Chapter 10 After reading the fight scene between Frederick Douglass and Mr. Covey, when do you feel like it is acceptable to stand up to authority? But Just as he was leaning over to get the stick, I seized him with both hands by his collar, and brought him by a sudden snatch to the ground We were at it for nearly two hours. Covey at length let me go, puffing and blowing a great rate, saying that if I had not resisted, he would not have whipped me at all. I considered him as getting entirely the worst end of the bargain; for he had drawn no blood from me, but I had from him. The whole six months afterwards, that I spent with Mr. Covey, he never laid the weight of his finger upon me in anger. He would occasionally say, he didn t want to get hold of me again. No, thought I, you need not; for you will come off worse than you did before (Douglass 69).

Chapter 11 Sometimes, change can be gradual or different. How will you respond when your happy ending isn t immediate? It was a most painful situation; and, to understand it, one must needs experience it, or imagine himself in similar circumstances.
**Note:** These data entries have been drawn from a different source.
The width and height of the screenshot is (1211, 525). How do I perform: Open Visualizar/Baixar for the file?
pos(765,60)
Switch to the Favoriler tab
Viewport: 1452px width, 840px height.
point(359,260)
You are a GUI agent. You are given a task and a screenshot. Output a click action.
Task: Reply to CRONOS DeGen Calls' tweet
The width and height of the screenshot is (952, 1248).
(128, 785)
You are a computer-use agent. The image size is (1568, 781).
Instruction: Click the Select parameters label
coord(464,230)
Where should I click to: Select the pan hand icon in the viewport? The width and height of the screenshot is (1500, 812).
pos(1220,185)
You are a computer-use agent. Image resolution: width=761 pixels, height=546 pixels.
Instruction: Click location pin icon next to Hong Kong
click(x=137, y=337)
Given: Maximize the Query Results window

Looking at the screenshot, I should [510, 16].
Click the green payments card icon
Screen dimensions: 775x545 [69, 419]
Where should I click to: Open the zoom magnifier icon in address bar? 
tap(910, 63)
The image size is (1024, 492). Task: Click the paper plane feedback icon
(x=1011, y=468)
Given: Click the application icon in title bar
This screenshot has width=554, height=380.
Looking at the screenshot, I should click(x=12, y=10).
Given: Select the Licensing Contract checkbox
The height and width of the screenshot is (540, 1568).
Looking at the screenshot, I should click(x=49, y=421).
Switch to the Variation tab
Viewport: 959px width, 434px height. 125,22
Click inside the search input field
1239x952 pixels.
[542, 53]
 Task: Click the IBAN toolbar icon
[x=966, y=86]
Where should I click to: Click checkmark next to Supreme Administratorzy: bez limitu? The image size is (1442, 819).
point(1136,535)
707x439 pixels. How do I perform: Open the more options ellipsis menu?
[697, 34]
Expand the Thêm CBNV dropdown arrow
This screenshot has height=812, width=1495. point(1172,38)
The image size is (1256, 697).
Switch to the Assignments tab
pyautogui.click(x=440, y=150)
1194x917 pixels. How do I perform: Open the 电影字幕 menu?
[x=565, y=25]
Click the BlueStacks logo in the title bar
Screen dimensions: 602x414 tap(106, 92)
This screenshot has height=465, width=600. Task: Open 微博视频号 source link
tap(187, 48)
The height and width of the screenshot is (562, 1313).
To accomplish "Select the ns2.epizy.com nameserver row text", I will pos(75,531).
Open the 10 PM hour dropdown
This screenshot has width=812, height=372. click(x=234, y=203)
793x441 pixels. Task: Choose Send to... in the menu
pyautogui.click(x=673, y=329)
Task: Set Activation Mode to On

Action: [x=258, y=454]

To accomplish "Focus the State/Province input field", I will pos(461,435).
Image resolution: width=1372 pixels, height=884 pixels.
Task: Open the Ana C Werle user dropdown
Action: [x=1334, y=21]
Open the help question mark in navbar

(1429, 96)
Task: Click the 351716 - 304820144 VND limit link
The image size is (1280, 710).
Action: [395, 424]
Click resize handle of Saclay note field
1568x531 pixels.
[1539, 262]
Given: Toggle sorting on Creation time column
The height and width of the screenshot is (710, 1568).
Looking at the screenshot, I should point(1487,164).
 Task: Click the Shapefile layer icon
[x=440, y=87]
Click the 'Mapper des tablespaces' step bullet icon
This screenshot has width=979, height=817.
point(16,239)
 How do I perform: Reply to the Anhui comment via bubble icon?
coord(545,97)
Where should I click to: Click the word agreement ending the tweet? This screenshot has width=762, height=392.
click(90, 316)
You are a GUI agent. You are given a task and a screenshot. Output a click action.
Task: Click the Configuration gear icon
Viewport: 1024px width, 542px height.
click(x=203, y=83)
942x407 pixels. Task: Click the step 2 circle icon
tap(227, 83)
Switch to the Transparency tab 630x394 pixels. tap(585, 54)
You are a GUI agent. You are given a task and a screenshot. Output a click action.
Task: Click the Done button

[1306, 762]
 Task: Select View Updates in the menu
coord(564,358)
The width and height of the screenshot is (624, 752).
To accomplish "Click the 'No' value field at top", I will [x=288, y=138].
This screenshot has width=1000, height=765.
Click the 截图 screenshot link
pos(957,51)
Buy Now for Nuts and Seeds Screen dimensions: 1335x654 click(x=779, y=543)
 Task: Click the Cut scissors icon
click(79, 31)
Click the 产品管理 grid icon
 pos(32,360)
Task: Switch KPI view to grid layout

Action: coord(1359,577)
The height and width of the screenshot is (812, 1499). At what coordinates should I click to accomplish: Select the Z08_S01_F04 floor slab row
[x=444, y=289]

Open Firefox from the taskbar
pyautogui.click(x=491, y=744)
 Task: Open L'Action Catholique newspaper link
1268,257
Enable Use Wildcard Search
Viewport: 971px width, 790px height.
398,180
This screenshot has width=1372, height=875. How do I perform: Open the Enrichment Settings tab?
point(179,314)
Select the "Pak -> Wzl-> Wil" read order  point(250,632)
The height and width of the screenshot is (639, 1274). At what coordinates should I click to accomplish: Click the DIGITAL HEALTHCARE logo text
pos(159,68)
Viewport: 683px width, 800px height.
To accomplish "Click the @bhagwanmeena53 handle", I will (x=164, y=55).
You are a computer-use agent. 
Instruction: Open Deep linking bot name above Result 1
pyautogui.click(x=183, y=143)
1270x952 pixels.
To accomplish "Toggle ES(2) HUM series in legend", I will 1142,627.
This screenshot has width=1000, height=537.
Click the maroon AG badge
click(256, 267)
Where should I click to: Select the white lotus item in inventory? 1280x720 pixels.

Let him be a fugitive slave in a strange land a land given up to be the hunting-ground for slaveholders whose inhabitants are legalized kidnappers where he is every moment subjected to the terrible liability of being seized upon his prey! I say, let him place himself in my situation without home or friends without money or credit wanting shelter, and no one to give it wanting bread, and no money to buy it, and at the same time let him feel that he is pursued by merciless men-hunters, and in total darkness as to what to do, where to go, or where to stay, perfectly helpless both as to the means of defense and means of escape (Douglass 93).

Free After reading Narrative of the Life of Frederick Douglass, pick one passage besides any previously listed in this packet to respond to. Include the text, parenthetical documentation, and why this passage stands out to you.